“Admito que em quase 200 mil estabelecimentos de comércio e serviços possa haver algumas violações. Faz-se queixa à ASAE [Autoridade de Segurança Alimentar e Económica] e a ASAE trata disso, não percebo qual é o problema”, afirmou o presidente da CCP em declarações à agência Lusa.

Reagindo ao anúncio feito na segunda-feira pela Associação Portuguesa para a Defesa do Consumidor Deco, que diz ter denunciado à ASAE “várias irregularidades e violações à lei” que detetou durante a ‘Black Friday’, João Vieira Lopes criticou a generalização de “meia dúzia de casos” apenas com objetivos “mediáticos”.

“Não temos conhecimento de nada assim generalizado. Em 200 mil pontos de venda, se houver meia dúzia de casos, acho que a ASAE atua, para isso é que existe uma lei e para isso é que existe a ASAE. Agora dramatizar isso a nível de dizer que há uma fraude generalizada estamos totalmente em desacordo e parece-nos que é meramente procurar efeitos mediáticos”, sustentou.

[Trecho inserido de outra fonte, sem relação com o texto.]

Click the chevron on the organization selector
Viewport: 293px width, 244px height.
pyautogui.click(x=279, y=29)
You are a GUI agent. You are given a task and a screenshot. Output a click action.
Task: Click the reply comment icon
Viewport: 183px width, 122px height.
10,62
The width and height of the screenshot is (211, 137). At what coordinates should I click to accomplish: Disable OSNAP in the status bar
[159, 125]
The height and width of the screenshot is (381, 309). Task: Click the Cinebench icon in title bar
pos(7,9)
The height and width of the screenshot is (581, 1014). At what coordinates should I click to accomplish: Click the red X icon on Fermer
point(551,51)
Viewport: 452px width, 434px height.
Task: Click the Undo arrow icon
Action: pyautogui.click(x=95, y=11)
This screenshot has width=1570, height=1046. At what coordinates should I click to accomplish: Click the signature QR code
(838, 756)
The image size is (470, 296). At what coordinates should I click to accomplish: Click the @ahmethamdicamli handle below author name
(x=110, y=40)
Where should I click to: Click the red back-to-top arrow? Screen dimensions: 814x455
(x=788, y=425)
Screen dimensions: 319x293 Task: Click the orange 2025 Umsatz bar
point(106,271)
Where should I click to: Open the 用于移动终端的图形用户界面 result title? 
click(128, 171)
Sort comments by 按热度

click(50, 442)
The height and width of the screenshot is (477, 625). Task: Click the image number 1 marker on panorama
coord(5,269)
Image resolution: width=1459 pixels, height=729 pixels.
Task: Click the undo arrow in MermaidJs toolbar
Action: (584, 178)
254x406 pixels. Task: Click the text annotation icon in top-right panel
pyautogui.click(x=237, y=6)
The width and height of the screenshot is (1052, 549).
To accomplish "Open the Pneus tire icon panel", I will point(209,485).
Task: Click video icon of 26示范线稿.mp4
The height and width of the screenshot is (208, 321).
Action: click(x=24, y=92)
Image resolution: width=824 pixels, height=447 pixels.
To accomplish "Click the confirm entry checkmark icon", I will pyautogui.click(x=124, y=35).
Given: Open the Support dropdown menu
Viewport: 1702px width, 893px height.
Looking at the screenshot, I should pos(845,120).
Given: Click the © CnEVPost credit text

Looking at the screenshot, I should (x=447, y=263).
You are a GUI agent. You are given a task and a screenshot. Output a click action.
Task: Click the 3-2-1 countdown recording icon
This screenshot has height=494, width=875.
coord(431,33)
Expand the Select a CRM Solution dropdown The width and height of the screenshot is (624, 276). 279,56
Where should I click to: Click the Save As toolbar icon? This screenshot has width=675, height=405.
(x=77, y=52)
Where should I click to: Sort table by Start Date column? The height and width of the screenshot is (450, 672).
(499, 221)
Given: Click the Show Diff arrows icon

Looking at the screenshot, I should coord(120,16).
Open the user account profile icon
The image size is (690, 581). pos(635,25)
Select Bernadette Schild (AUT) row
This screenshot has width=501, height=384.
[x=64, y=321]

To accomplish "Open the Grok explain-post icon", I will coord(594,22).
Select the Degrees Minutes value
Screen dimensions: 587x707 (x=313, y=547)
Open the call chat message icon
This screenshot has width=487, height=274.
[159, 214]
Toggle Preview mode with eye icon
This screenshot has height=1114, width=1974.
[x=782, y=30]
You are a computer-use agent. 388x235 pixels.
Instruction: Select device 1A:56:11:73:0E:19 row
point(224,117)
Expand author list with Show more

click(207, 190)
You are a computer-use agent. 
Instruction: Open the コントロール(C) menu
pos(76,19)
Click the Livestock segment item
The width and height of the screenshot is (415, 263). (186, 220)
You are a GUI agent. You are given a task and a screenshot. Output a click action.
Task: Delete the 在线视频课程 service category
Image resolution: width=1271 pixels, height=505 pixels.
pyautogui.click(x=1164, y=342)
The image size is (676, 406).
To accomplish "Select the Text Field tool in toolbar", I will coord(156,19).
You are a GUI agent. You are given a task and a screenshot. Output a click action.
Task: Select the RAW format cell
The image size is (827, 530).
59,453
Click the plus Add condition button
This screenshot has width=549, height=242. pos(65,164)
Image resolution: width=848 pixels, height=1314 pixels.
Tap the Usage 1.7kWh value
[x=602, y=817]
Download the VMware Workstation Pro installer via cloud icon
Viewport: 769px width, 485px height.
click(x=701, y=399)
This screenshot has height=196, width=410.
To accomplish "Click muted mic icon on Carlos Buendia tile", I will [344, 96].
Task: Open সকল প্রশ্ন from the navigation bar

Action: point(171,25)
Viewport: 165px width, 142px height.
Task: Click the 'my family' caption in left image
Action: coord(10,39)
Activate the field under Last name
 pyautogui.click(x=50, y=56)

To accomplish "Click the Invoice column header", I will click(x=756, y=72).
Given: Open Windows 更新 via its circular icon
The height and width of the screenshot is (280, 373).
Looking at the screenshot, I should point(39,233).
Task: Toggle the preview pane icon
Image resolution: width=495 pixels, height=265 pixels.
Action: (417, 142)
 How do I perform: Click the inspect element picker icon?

Reiterando não por “em dúvida que possa existir meia dúzia de casos” de infrações à lei, o presidente da CCP defende que “aí compete à ASAE aplicar a legislação”.

“O que não estamos de acordo é que, a pretexto dessa meia dúzia de casos, se faça um ataque generalizado a uma atividade promocional. O que é excessivo é transformar alguns casos isolados numa generalização, isso é demagógico”, sustentou, assegurando: “Do que temos conhecimento em geral não se passa nada de especial”.

Em comunicado divulgado na segunda-feira, a Deco diz ter encontrado vários produtos que não respeitaram a lei dos saldos e das promoções durante a ‘Black Friday’, em que, na última sexta-feira de novembro, várias lojas vendem produtos a preços promocionais, numa antecipação das compras natalícias.

“O vendedor não exibia o novo preço e o preço anteriormente praticado ou, em alternativa, a percentagem da redução”, exemplificou a associação.

Outra irregularidade detetada pela Deco foi a não “redução real” do preço, uma vez que “o produto esteve 60 dos últimos 90 dias com um preço abaixo do preço normal”, ou seja, daquele que “deve funcionar como referência para o conceito de preço mais baixo anteriormente praticado”.

“Desde 13 de outubro que um comerciante só pode fazer saldos e promoções se praticar um desconto sobre o preço mais baixo a que o produto foi vendido nos 90 dias anteriores, na mesma loja, e sem contar com eventuais períodos de saldo ou promoção”, explicou a Deco.

A Associação Portuguesa de Defesa do Consumidor conclui a nota referindo que já denunciou por carta à ASAE as irregularidades encontradas.